La Nuova Renault Espace

Non più monovolume, ma crossover, per sottolineare il nuovo carattere più dinamico, la quinta generazione della Renault Espace
colpisce innanzitutto per la linea filante e per la ricercatezza (per
dare un tocco “premium” si sono avvalsi per la prima volta della
consulenza Mercedes-Benz, vista la collaborazione già in atto per Smart-Twingo e per i motori in generale).
All’interno sorprendono il posto guida di ispirazione aeronautica, con
il tunnel alto e avvolgente e la cloche del cambio automatico, ma
soprattutto la disposizione e dimensione del touchscreen, messo in
verticale, come un grande smartphone, soluzione vista da poco sulla
nuova Volvo XC90 (ma anche, su un altro livello, su Tesla e McLaren…),
con tanto di possibilità di suddividere come si vuole lo schermo,
nonché di utilizzarlo intuitivamente con comandi touch, anche per
sfogliare o zoomare con due dita.

1.6 dCi Twin Turbo 160 CV.

Quattro ruote sterzanti. Il vero trucco, una piccola rivoluzione secondo i tecnici Renault, come il carving per gli sci, sta nel 4Control,
le quattro ruote sterzanti, abbinate alle sospensioni regolabili. In
pratica, fino a 60 km/h le ruote dietro girano all’opposto di quelle
anteriori, per ridurre il diametro di sterzata (che, per la cronaca, è
di circa un metro inferiore alle versioni prive di questo optional, di
serie solo sulle Initial), mentre da 60 km/h in su girano nella stessa
direzione, consentendo di pennellare le traiettorie in modo sicuro e
preciso. Ma l’effetto più immediato, alla guida, è sul volante: la
rotazione richiesta è molto inferiore e ce ne si accorge soprattutto
nelle rotatorie, dove si entra e si esce con pochissimo movimento di
braccia.

Modalità di guida. Un tasto sulla plancia, vicino alla
manopola del sistema multimediale (che, in effetti, non è solo touch),
permette di entrare direttamente nel menu del Multi-Sense, dal quale si
seleziona la modalità più adatta al percorso, o se ne crea una
personalizzata, agendo singolarmente sui parametri come sterzo e
ammortizzatori. Tra l’altro, nella modalità Sport cambia anche la
sonorità, grazie all’effetto R-Sound che arriva tramite gli
altoparlanti, per dare la sensazione di guidare una sportiva vera e
“rauca”. Naturalmente, l’effetto si può eliminare dalle preferenze.

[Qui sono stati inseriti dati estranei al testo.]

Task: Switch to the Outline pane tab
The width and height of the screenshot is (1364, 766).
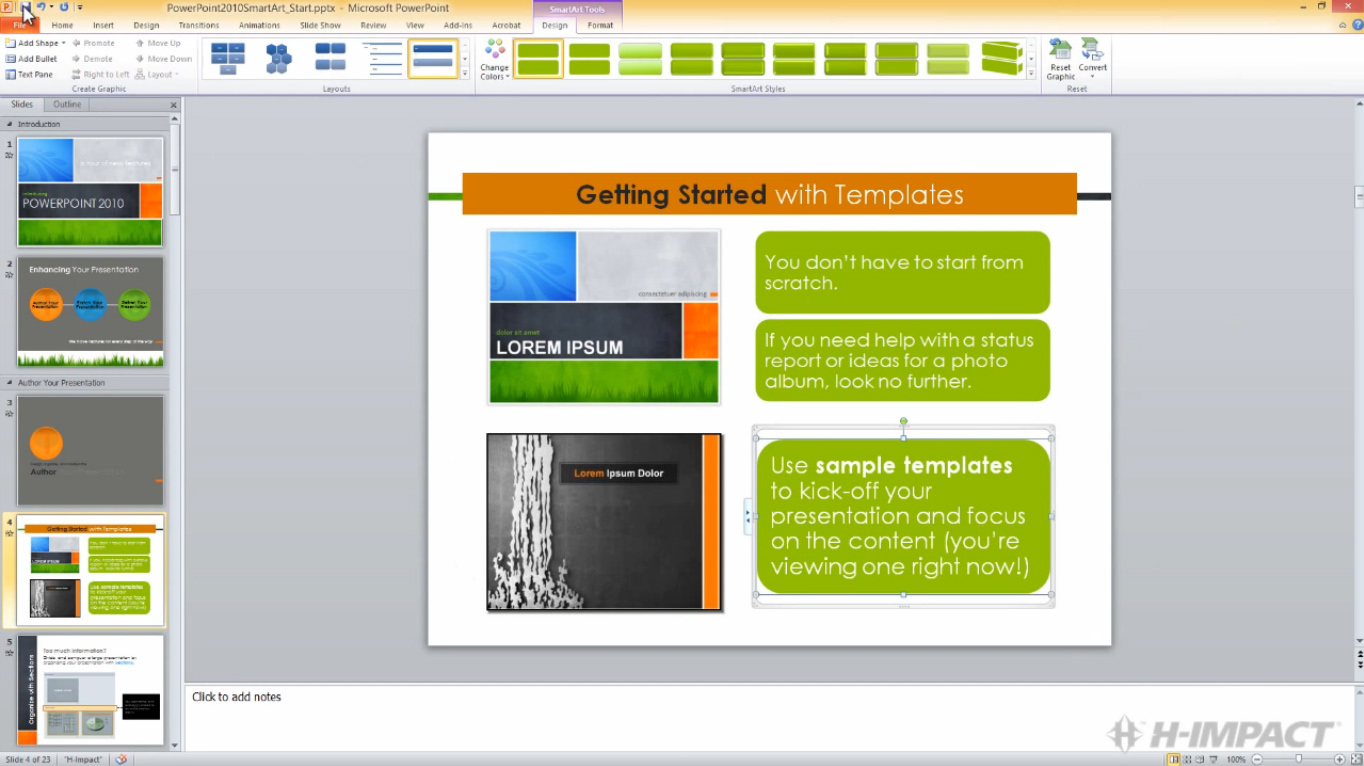Action: point(67,104)
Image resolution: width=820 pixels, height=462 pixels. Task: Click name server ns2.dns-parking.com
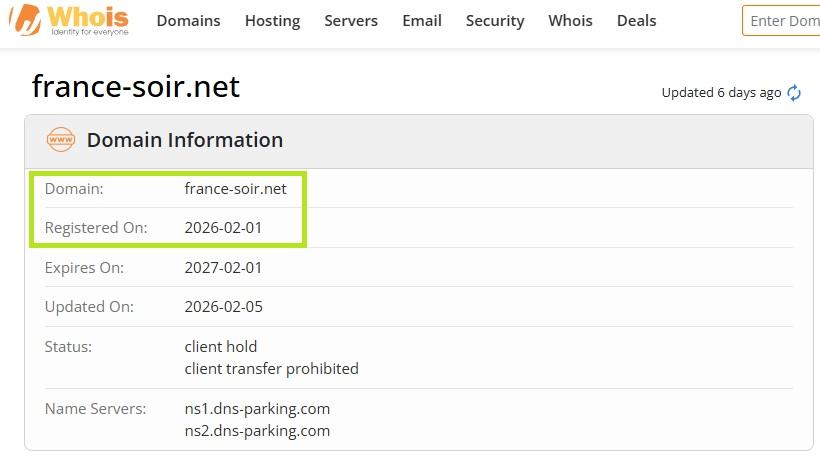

1.6 TCe 200 CV. Per il secondo giro, proviamo l’altro
millessei, quello a benzina da 200 cavalli. Il carattere non gli manca,
anche se la coppia non è quella del turbodiesel biturbo (260 Newtonmetri
invece di 380). Il doppia frizione, in questo caso, guadagna la
settima. La personalità dell’auto, comunque, resta simile, con cambiate
fluide e mai rabbiose. Per selezionare le marce in manuale, va
sottolineato che non ci sono i paddle al volante, ma che la leva è nella
giusta posizione: si scala spingendola in avanti e si sale di marcia
tirandola indietro.

Infine, un’occhiata al computer di bordo, per verificare i consumi dopo
il percorso misto, tra autostrada, statali e attraversamenti cittadini:
la 1.6 dCi segna 7,8 litri/100 km, mentre la 1.6 TCe arriva a 10,8.
Rispettivamente 12,8 e 9,3 km per litro.